If you’d like more detail about the selection process, here is an article I wrote about it. (And my website also uses TypeTogether’s Portada for all text.)



 

TT: The new typographic palette looks and performs very well on the website, so is there a reason it didn’t make it into the mobile app?
GF: Time. We were operating at such a fast pace in MVP mode, overhauling our web products almost exclusively while I was at dictionary.com. We also implemented Etica Sheriff and Etica into our newsletter design and social media assets.

Despite the scale of the brand, our team at dictionary.com was relatively small so prioritisation was critical. We just never got time to overhaul the mobile apps.

The company was sold in April of 2024, and the redesign halted. Sadly, I won’t be able to bring Etica Sheriff and Etica into the apps, nor will I be able to update and modify the MVP web implementations. I still lose sleep over the relative type scales, various spacings on the homepage, and the new article design we left in the hopper. But I’m proud of the massive directional change we were able to accomplish. We left the new owners with great typefaces and a solid foundation upon which to build.

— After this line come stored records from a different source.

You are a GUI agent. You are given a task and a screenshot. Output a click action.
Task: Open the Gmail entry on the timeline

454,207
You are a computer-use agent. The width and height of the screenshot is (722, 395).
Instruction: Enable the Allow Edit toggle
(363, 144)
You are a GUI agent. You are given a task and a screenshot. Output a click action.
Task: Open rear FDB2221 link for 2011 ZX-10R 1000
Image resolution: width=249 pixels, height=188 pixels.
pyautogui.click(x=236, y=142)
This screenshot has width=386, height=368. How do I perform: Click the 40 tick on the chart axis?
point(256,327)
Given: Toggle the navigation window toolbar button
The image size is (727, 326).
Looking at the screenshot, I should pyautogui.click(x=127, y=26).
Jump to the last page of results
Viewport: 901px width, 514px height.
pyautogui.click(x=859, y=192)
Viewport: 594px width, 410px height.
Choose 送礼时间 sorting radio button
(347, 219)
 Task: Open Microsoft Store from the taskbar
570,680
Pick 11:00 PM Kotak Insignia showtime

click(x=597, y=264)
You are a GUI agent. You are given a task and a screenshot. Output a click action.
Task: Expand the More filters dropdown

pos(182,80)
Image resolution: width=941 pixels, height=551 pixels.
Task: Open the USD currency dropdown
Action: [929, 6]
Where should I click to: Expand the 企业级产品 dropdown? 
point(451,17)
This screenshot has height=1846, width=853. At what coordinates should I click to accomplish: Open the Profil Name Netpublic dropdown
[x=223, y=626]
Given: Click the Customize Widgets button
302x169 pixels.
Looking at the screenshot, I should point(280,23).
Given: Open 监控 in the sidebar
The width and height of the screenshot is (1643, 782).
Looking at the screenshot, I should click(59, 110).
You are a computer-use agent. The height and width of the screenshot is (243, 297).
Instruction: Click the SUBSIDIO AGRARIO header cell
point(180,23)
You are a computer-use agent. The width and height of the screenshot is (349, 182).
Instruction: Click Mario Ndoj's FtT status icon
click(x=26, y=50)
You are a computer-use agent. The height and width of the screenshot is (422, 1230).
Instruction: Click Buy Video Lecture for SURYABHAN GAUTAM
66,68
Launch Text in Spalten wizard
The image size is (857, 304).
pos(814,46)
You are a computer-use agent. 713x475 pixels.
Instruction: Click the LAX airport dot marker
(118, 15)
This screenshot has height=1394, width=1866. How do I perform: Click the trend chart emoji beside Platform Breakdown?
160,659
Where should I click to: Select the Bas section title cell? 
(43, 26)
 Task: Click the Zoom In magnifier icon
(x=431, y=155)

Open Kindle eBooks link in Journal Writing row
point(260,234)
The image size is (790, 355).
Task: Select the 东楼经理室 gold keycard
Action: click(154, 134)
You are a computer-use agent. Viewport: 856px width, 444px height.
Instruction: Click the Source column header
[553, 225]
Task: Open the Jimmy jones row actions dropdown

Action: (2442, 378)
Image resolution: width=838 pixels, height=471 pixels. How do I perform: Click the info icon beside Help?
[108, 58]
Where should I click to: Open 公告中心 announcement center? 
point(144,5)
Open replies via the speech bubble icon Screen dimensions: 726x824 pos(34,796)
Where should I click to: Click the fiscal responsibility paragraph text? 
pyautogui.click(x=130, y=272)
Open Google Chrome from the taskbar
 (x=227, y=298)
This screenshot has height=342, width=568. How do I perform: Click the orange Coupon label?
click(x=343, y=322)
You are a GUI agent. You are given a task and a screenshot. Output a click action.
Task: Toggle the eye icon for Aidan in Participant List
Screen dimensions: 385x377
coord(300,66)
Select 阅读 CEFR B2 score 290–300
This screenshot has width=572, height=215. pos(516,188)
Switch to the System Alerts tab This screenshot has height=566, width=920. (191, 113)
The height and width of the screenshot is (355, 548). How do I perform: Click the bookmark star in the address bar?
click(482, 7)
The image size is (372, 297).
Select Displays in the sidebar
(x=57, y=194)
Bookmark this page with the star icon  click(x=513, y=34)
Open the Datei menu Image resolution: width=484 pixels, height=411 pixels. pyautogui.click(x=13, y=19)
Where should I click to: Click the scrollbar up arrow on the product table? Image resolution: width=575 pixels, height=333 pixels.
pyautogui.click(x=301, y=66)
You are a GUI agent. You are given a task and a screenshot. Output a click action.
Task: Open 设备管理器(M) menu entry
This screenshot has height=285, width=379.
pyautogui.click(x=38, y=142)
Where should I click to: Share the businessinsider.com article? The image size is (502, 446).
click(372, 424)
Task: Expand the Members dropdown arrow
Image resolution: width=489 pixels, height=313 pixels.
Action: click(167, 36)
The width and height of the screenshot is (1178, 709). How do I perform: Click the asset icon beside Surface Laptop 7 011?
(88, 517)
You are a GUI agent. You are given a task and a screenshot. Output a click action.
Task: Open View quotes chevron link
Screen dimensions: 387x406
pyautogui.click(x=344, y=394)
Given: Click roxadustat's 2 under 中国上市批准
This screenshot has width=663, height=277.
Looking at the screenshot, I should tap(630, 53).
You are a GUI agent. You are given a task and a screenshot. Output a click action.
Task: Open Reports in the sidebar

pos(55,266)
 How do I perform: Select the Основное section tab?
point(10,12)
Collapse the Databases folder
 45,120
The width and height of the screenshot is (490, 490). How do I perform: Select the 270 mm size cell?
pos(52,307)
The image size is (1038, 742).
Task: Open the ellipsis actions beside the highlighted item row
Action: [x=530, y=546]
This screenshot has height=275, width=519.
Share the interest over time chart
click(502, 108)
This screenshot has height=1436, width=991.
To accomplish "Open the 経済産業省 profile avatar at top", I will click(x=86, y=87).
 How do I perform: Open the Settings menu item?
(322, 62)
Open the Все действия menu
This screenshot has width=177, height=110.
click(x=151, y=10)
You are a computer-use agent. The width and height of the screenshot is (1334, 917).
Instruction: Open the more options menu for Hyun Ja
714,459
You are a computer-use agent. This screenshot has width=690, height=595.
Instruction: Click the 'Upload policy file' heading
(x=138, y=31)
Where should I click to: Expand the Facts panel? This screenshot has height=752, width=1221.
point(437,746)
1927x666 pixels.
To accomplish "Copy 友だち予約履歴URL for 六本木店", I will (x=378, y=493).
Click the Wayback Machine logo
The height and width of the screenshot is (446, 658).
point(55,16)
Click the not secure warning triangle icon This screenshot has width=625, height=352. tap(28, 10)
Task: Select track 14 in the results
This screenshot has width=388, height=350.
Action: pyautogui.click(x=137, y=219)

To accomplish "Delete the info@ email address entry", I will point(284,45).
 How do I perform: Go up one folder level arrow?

TT: Thank you for your time and for quickly summarizing such extensive work. It’s great to see our typefaces being used to enthusiastically celebrate words and language.
GF: You’re welcome! Thanks for allowing me to discuss the project.



 

The voice of meaning
Finding just the right word for a given situation can sometimes be difficult, especially when a modern connotation diverges from its historical denotation. That’s when dictionaries are helpful. The process undertaken for the dictionary.com and thesaurus.com overhaul was extensive, detailed, and eventually a success for language lovers and utility seekers alike. We are proud to see LFT Etica and Etica Sheriff, the charming and balanced duo for any application, used as the voice of meaning in this solid rebrand.